Damit haben wir drei Dinge, die die heutige Situation negativ beeinflussen. Und die, wie ich finde, durchaus mit turko's Hypothesen zu tun haben. Die Haltung heute gegenüber Musik ist schnellebiger geworden (wie vieles andere ja auch). Korrekt, einerseits wird live bessere Soundqualität erwartet, andererseits ist die Soundqualität bei mp3s oder youtube etc. völlig untergeordnet. Da wird teilweise ein Kratzrauschknarzmatsch angehört, daß es einem die Schuhe auszieht. Leutchen hören Musik über ihre Handylautsprecher und finden das gut. Heute gibt's Möglichkeiten bezüglich der Soundqualität von denen man früher nur träumen konnte - aber sie liegen oft brach.
Und natürlich eine Lieblingsdiskussion in allen möglichen Online-Portalen: Verliert die Musik an Wert? Sie wird vom Kultur- zum Konsumgut, Alben sind tot, CDs sind tot, mp3s regieren die Welt. Man mag jetzt einen Song, den man morgen schon nicht mehr kennt und so fort. Stars werden innerhalb kürzester Zeit gemacht und verschwinden sogar noch schneller wieder von der Bildfläche. Ich denke das ist Zeichen der Zeit, ein gesellschaftliches Phänomen, mit dem wir uns eben arrangieren müssen. Es bringt nichts, der Vergangenheit hinterherzugreinen. Oder sich zu beschweren, daß man gute Musik macht, es aber keine S@u kümmert, weil alle Welt nur Bieber hört. Auf die Frage, ob er sich als politischer Kabarettist von den ganzen Comedians bedroht fühle, antwortete Volker Pispers einmal sinngemäß: "Wieso? Ein Fünf-Sterne-Restaurant fühlt sich doch auch nicht von McDonalds bedroht." Da ist was dran. Es sind zwei verschiedene Dinge - beide haben ihre Berechtigung und nehmen sich gegenseitig nix weg. Klar wünscht man sich als Musiker, daß die breite Masse besseren Geschmack hat (was auch immer das bedeutet) und wahre Musik besser zu schätzen weiß (was auch immer DAS bedeutet).
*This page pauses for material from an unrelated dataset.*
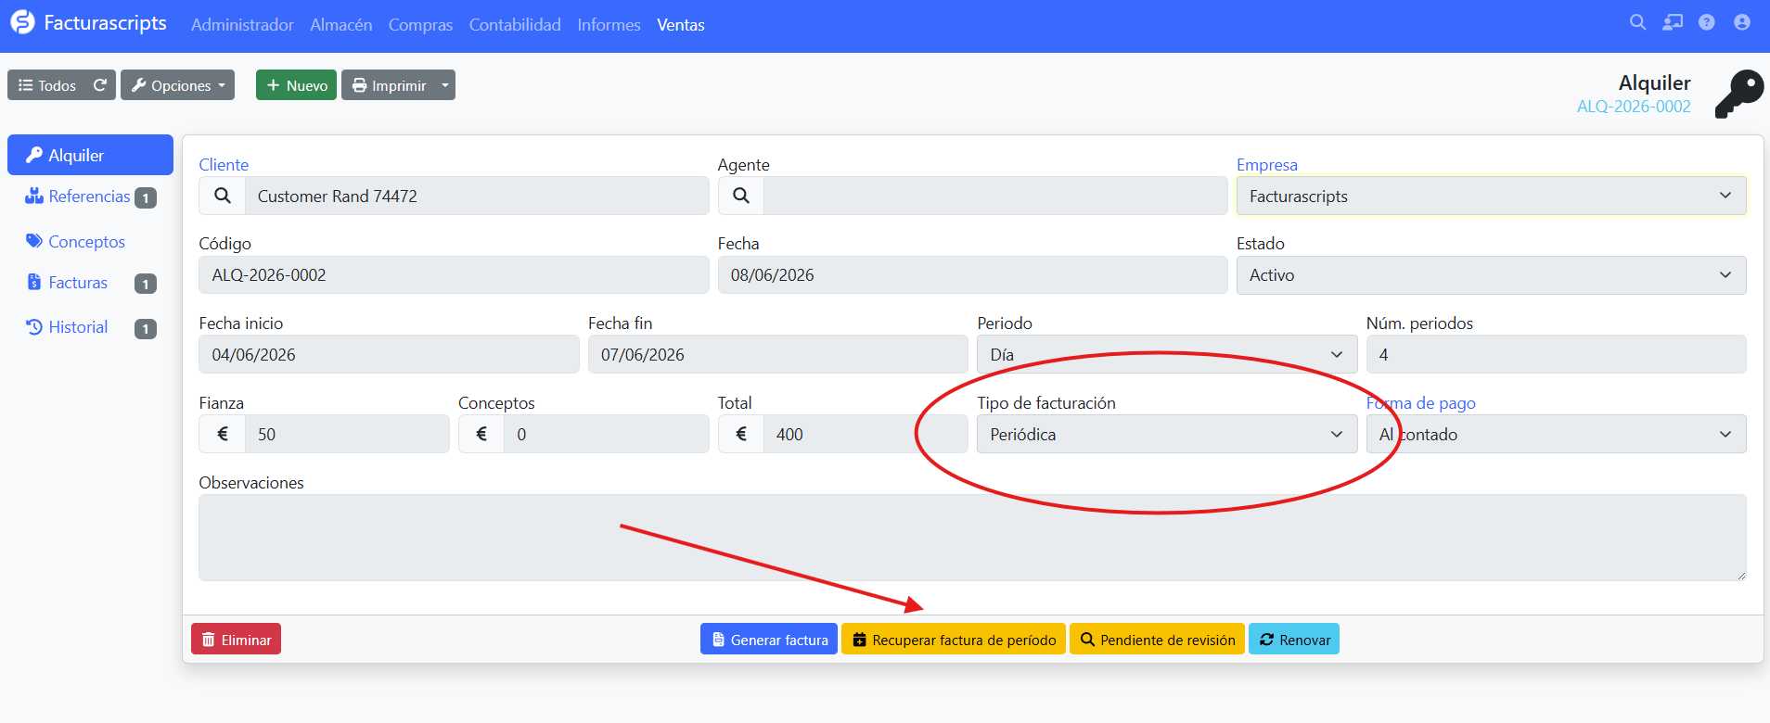Click the Cliente search magnifier icon
The width and height of the screenshot is (1770, 723).
223,196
Und viele von uns denken wahrscheinlich: "so einen Hit könnte ich auch schreiben, aber ich prostituier' mich nicht - dafür bedeutet mir Musik zu viel." Dann darf man aber auch nicht heulen. Kunst und schnöder Mammon waren schon immer zwei streitsüchtige Geschwister...
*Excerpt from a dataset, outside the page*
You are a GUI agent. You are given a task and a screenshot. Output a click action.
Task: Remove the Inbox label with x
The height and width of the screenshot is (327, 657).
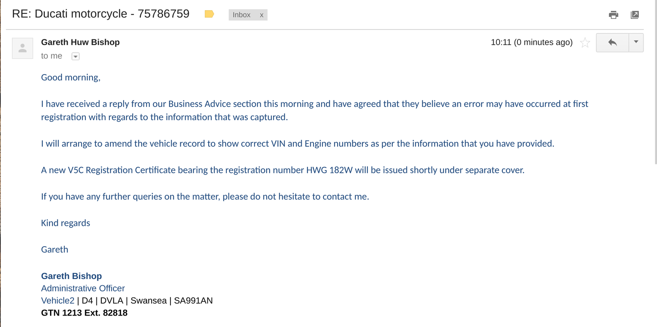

Ich finde also, turko's beide Thesen lassen sich durchaus vereinen. Mehr Leute als je zuvor beschäftigen sich mit Musik. Aber die Vielschichtigkeit leidet dennoch (was das Radioprogramm angeht !!!), da das Ganze immer oberflächlicher wird und immer mehr Eigeninitiative abhanden kommt (siehe meine Ansicht zu den Major Labels; Stichwort: Schadensbegrenzung). Ich glaube übrigens, daß sich diese Entwicklung auch wieder ändern wird.
Umgekehrt nimmt die Vielschichtigkeit im independent Bereich natürlich zu, da es viel mehr Möglichkeiten gibt als früher und diese auch für jedermann erschwinglich sind. Und sich dort auch eher Musiker tummeln, die lieber Musik machen wollen, als ein Star zu werden. Denn diese Entscheidung kann man heute treffen. Früher war das Musik-Aufnehmen so teuer, daß man quasi Star-werden-wollen mußte, da man einen Sponsor brauchte. Und wer für eine Aufnahme bezahlt, will natürlich auch erfolgreich damit sein - also Mainstream (oops, ist mir rausgerutscht...). Heute kost' die Aufnahme nix mehr, also kann ich machen was ich will - egal ob's jemand anders mag oder nicht. Und das öffnet natürlich Tür und Tor für jedweden Krempel - gut oder schlecht. Also ein dickes, dickes Plus für die Vielschichtigkeit hier. Aber eben im Untergrund - Zeug, das man erstmal finden muß. Während die Herausforderung beim Flachkram eher darin besteht, ihm zu entgehen...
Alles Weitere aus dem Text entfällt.